In November 1963, NASA requested that HT-8 provide a two-week familiarization course in the Bell TH-13 for 14 of its 15 original astronauts. The training also provided Lunar Excursion Module simulation used in the Project Apollo lunar landing program. This training continued throughout the 1960s for NASA support personnel and additional astronauts.
As a result of the increasing importance of helicopter aviation within the Navy and the accelerating activity at the installation, Ellyson was redesignated an NAAS on 26 August 1967 and, on 31 July 1968, as a Naval air station.
Striving to establish an all-jet helicopter training program by mid-1970, HT-8s piston-powered Bell primary trainers were replaced by the jet-powered Bell TH-57A Sea Ranger by 1969. The UH-34 advance trainer gave way to the Bell TH-1L Huey beginning in 1969.
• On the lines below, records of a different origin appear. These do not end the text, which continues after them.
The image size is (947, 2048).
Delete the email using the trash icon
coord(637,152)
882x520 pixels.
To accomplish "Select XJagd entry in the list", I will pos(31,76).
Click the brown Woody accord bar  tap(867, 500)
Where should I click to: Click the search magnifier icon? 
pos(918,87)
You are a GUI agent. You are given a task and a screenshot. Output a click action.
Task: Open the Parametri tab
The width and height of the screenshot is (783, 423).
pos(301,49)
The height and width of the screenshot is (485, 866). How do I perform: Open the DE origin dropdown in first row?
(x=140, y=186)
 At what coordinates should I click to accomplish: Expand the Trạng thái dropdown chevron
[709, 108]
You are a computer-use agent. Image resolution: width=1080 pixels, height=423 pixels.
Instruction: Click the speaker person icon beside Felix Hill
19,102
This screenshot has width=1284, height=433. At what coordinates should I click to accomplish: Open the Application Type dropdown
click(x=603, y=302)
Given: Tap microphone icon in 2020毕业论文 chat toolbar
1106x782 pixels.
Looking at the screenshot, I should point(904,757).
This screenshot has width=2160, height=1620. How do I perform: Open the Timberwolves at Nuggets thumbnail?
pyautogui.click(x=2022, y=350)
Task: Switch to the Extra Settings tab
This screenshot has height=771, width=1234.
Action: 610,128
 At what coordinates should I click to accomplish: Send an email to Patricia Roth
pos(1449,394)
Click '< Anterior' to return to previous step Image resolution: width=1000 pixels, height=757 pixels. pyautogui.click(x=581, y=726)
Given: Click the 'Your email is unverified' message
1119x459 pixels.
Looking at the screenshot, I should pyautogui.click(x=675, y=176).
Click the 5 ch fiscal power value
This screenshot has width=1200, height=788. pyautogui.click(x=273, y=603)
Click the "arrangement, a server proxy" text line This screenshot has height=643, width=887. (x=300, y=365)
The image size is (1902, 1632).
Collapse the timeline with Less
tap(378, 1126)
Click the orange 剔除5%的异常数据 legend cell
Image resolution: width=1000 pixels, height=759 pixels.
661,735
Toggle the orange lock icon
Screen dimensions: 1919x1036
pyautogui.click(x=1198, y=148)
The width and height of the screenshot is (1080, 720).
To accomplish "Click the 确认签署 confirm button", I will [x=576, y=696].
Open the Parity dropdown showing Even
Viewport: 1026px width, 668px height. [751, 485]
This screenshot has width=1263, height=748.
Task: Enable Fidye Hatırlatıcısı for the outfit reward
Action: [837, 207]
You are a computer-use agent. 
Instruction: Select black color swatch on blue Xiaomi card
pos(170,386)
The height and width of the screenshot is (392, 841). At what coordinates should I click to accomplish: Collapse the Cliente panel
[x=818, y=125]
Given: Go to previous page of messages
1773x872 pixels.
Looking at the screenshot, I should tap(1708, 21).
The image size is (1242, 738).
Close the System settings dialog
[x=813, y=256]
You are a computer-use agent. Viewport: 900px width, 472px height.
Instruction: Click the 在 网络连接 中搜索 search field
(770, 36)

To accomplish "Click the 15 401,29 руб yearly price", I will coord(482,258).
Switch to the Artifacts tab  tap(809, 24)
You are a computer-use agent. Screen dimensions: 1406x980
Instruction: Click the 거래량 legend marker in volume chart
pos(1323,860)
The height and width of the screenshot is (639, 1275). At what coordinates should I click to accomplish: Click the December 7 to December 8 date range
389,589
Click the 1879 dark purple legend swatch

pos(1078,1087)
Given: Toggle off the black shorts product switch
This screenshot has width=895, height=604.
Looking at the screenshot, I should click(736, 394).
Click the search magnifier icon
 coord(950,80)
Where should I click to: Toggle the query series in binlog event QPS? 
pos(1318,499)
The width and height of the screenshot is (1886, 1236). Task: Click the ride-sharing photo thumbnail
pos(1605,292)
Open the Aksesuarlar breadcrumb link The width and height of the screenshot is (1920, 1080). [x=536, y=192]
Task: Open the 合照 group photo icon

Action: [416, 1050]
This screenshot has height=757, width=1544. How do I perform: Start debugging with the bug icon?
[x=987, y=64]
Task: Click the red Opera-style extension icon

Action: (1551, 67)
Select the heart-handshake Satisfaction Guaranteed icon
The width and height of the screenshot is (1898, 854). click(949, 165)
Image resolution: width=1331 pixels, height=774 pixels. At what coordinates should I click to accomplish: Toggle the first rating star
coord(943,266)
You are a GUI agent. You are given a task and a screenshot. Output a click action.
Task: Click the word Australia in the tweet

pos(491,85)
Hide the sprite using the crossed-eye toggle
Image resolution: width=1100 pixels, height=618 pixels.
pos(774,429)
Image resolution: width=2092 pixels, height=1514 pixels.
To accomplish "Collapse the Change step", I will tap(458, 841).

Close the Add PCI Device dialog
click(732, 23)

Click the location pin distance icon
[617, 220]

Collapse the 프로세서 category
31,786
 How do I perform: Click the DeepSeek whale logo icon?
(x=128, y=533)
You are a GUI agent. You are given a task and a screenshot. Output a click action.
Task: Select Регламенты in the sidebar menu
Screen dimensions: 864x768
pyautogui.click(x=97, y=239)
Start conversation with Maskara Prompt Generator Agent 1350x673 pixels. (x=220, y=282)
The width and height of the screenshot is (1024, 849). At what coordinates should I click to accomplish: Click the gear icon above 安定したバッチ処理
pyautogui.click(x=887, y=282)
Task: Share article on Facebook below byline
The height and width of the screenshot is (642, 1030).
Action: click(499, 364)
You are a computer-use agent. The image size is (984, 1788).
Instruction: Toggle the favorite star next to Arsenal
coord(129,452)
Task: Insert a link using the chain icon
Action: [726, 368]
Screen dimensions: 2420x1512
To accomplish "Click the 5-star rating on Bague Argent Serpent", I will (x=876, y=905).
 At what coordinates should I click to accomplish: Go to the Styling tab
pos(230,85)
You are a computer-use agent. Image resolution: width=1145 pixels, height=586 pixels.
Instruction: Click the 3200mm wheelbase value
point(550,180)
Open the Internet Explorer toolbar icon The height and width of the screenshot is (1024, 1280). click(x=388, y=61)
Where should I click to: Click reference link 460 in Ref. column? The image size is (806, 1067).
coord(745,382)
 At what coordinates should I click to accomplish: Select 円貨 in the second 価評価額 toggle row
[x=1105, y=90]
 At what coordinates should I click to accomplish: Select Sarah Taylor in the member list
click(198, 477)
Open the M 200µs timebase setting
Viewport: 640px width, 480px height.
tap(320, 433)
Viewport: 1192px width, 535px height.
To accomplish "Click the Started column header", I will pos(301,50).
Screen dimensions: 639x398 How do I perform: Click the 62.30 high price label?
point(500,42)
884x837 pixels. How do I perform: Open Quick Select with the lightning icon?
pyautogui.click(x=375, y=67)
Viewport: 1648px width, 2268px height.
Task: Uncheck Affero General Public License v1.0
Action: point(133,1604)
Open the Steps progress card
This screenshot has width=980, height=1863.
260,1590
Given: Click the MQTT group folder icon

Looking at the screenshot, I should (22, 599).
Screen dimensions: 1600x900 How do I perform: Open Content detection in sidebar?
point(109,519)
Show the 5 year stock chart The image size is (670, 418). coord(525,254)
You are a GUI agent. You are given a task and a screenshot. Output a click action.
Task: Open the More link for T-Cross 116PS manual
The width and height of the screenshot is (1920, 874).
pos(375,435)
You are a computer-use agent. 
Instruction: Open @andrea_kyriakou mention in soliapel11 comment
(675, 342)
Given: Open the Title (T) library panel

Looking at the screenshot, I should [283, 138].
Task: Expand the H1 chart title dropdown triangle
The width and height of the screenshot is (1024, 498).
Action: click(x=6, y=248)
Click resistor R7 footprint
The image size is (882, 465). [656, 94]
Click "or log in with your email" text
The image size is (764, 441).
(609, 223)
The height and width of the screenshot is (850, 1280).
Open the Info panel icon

Helicopter training at Ellyson was split with the establishment of HT-18 on 1 March 1972. Under the new system, students spent six weeks and 35 hours training in HT-8s TH-57As and 10 weeks and 60 hours of advanced training in TH-1Ls assigned to HT-18.
Due to constant conflict with Pensacolas civilian airport traffic pattern and the reorganization of the Training Command in 1972, it was decided to close Ellyson and move helicopter training in December 1973 to NAS Whiting Field.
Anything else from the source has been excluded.